Supplied information:

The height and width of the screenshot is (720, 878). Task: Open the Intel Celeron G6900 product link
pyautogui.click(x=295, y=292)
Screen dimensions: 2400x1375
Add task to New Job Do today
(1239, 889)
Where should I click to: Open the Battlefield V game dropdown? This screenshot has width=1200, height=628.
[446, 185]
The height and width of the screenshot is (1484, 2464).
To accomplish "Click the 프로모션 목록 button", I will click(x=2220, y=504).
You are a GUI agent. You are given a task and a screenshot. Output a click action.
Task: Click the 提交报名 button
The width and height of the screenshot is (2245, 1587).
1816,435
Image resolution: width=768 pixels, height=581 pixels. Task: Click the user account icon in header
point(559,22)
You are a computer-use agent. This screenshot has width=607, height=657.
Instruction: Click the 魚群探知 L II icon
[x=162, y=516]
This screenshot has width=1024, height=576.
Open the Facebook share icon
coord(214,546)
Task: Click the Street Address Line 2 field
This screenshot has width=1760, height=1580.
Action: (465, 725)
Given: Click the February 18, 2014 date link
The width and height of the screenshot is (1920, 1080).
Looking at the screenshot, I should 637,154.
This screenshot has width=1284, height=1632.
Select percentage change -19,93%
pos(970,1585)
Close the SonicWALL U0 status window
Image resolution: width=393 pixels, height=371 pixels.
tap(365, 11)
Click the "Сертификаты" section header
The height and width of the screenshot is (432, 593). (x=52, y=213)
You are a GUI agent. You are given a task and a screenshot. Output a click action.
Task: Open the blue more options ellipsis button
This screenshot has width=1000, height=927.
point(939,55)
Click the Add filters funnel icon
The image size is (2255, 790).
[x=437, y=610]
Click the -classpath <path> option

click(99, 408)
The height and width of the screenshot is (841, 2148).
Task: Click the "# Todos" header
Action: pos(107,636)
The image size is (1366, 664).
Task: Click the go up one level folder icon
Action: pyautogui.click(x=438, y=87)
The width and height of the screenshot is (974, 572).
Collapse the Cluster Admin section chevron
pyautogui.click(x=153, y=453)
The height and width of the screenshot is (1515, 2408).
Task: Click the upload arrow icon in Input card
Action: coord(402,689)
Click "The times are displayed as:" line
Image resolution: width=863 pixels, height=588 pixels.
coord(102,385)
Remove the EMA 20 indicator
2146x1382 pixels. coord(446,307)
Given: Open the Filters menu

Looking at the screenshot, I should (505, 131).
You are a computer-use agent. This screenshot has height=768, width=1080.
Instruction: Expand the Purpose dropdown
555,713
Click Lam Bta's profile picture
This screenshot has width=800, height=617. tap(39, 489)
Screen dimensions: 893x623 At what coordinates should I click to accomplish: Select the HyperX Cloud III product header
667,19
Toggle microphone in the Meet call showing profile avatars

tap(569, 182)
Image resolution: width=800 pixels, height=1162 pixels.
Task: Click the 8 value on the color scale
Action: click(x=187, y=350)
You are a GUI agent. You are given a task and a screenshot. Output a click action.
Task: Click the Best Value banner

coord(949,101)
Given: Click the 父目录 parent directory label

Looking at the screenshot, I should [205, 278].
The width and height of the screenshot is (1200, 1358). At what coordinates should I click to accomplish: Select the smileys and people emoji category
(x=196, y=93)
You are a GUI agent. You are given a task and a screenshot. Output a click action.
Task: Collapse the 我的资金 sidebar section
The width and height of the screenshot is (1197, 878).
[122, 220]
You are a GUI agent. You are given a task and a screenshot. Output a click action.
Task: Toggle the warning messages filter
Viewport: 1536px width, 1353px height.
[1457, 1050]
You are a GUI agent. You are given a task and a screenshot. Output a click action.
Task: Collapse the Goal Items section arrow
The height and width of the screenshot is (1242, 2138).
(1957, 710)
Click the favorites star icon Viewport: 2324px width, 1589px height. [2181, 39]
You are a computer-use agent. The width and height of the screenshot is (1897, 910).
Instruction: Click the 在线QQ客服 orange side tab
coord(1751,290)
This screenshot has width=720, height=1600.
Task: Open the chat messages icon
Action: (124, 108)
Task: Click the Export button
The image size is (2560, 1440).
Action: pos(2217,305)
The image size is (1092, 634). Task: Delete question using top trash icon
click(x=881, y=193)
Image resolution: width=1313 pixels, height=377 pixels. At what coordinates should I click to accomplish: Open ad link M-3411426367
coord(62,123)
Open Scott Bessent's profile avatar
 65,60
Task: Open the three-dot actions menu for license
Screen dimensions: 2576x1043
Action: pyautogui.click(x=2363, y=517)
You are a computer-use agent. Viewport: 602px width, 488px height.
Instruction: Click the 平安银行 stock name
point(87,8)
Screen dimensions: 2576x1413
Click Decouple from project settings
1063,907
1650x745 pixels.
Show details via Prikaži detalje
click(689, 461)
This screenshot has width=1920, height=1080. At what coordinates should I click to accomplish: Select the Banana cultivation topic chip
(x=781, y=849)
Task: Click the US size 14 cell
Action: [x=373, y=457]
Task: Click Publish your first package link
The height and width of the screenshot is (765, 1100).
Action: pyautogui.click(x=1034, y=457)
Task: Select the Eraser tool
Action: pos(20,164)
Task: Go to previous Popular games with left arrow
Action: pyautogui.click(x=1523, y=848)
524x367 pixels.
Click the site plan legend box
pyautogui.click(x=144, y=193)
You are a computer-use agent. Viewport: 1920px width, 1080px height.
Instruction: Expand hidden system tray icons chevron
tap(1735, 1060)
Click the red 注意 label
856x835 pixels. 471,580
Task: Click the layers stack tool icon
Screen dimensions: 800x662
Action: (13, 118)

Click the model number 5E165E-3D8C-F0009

What is required: Please reproduce every one of the records above word for word, with nothing altered.

Exercise output:
The height and width of the screenshot is (720, 878). Task: Open the Intel Celeron G6900 product link
pyautogui.click(x=295, y=292)
Screen dimensions: 2400x1375
Add task to New Job Do today
(1239, 889)
Where should I click to: Open the Battlefield V game dropdown? This screenshot has width=1200, height=628.
[446, 185]
The height and width of the screenshot is (1484, 2464).
To accomplish "Click the 프로모션 목록 button", I will click(x=2220, y=504).
You are a GUI agent. You are given a task and a screenshot. Output a click action.
Task: Click the 提交报名 button
The width and height of the screenshot is (2245, 1587).
1816,435
Image resolution: width=768 pixels, height=581 pixels. Task: Click the user account icon in header
point(559,22)
You are a computer-use agent. This screenshot has width=607, height=657.
Instruction: Click the 魚群探知 L II icon
[x=162, y=516]
This screenshot has width=1024, height=576.
Open the Facebook share icon
coord(214,546)
Task: Click the Street Address Line 2 field
This screenshot has width=1760, height=1580.
Action: (465, 725)
Given: Click the February 18, 2014 date link
The width and height of the screenshot is (1920, 1080).
Looking at the screenshot, I should 637,154.
This screenshot has width=1284, height=1632.
Select percentage change -19,93%
pos(970,1585)
Close the SonicWALL U0 status window
Image resolution: width=393 pixels, height=371 pixels.
tap(365, 11)
Click the "Сертификаты" section header
The height and width of the screenshot is (432, 593). (x=52, y=213)
You are a GUI agent. You are given a task and a screenshot. Output a click action.
Task: Open the blue more options ellipsis button
This screenshot has width=1000, height=927.
point(939,55)
Click the Add filters funnel icon
The image size is (2255, 790).
[x=437, y=610]
Click the -classpath <path> option

click(99, 408)
The height and width of the screenshot is (841, 2148).
Task: Click the "# Todos" header
Action: pos(107,636)
The image size is (1366, 664).
Task: Click the go up one level folder icon
Action: pyautogui.click(x=438, y=87)
The width and height of the screenshot is (974, 572).
Collapse the Cluster Admin section chevron
pyautogui.click(x=153, y=453)
The height and width of the screenshot is (1515, 2408).
Task: Click the upload arrow icon in Input card
Action: coord(402,689)
Click "The times are displayed as:" line
Image resolution: width=863 pixels, height=588 pixels.
coord(102,385)
Remove the EMA 20 indicator
2146x1382 pixels. coord(446,307)
Given: Open the Filters menu

Looking at the screenshot, I should (505, 131).
You are a computer-use agent. This screenshot has height=768, width=1080.
Instruction: Expand the Purpose dropdown
555,713
Click Lam Bta's profile picture
This screenshot has width=800, height=617. tap(39, 489)
Screen dimensions: 893x623 At what coordinates should I click to accomplish: Select the HyperX Cloud III product header
667,19
Toggle microphone in the Meet call showing profile avatars

tap(569, 182)
Image resolution: width=800 pixels, height=1162 pixels.
Task: Click the 8 value on the color scale
Action: click(x=187, y=350)
You are a GUI agent. You are given a task and a screenshot. Output a click action.
Task: Click the Best Value banner

coord(949,101)
Given: Click the 父目录 parent directory label

Looking at the screenshot, I should [205, 278].
The width and height of the screenshot is (1200, 1358). At what coordinates should I click to accomplish: Select the smileys and people emoji category
(x=196, y=93)
You are a GUI agent. You are given a task and a screenshot. Output a click action.
Task: Collapse the 我的资金 sidebar section
The width and height of the screenshot is (1197, 878).
[122, 220]
You are a GUI agent. You are given a task and a screenshot. Output a click action.
Task: Toggle the warning messages filter
Viewport: 1536px width, 1353px height.
[1457, 1050]
You are a GUI agent. You are given a task and a screenshot. Output a click action.
Task: Collapse the Goal Items section arrow
The height and width of the screenshot is (1242, 2138).
(1957, 710)
Click the favorites star icon Viewport: 2324px width, 1589px height. [2181, 39]
You are a computer-use agent. The width and height of the screenshot is (1897, 910).
Instruction: Click the 在线QQ客服 orange side tab
coord(1751,290)
This screenshot has width=720, height=1600.
Task: Open the chat messages icon
Action: (124, 108)
Task: Click the Export button
The image size is (2560, 1440).
Action: pos(2217,305)
The image size is (1092, 634). Task: Delete question using top trash icon
click(x=881, y=193)
Image resolution: width=1313 pixels, height=377 pixels. At what coordinates should I click to accomplish: Open ad link M-3411426367
coord(62,123)
Open Scott Bessent's profile avatar
 65,60
Task: Open the three-dot actions menu for license
Screen dimensions: 2576x1043
Action: pyautogui.click(x=2363, y=517)
You are a computer-use agent. Viewport: 602px width, 488px height.
Instruction: Click the 平安银行 stock name
point(87,8)
Screen dimensions: 2576x1413
Click Decouple from project settings
1063,907
1650x745 pixels.
Show details via Prikaži detalje
click(689, 461)
This screenshot has width=1920, height=1080. At what coordinates should I click to accomplish: Select the Banana cultivation topic chip
(x=781, y=849)
Task: Click the US size 14 cell
Action: [x=373, y=457]
Task: Click Publish your first package link
The height and width of the screenshot is (765, 1100).
Action: pyautogui.click(x=1034, y=457)
Task: Select the Eraser tool
Action: pos(20,164)
Task: Go to previous Popular games with left arrow
Action: pyautogui.click(x=1523, y=848)
524x367 pixels.
Click the site plan legend box
pyautogui.click(x=144, y=193)
You are a computer-use agent. Viewport: 1920px width, 1080px height.
Instruction: Expand hidden system tray icons chevron
tap(1735, 1060)
Click the red 注意 label
856x835 pixels. 471,580
Task: Click the layers stack tool icon
Screen dimensions: 800x662
Action: (13, 118)

Click the model number 5E165E-3D8C-F0009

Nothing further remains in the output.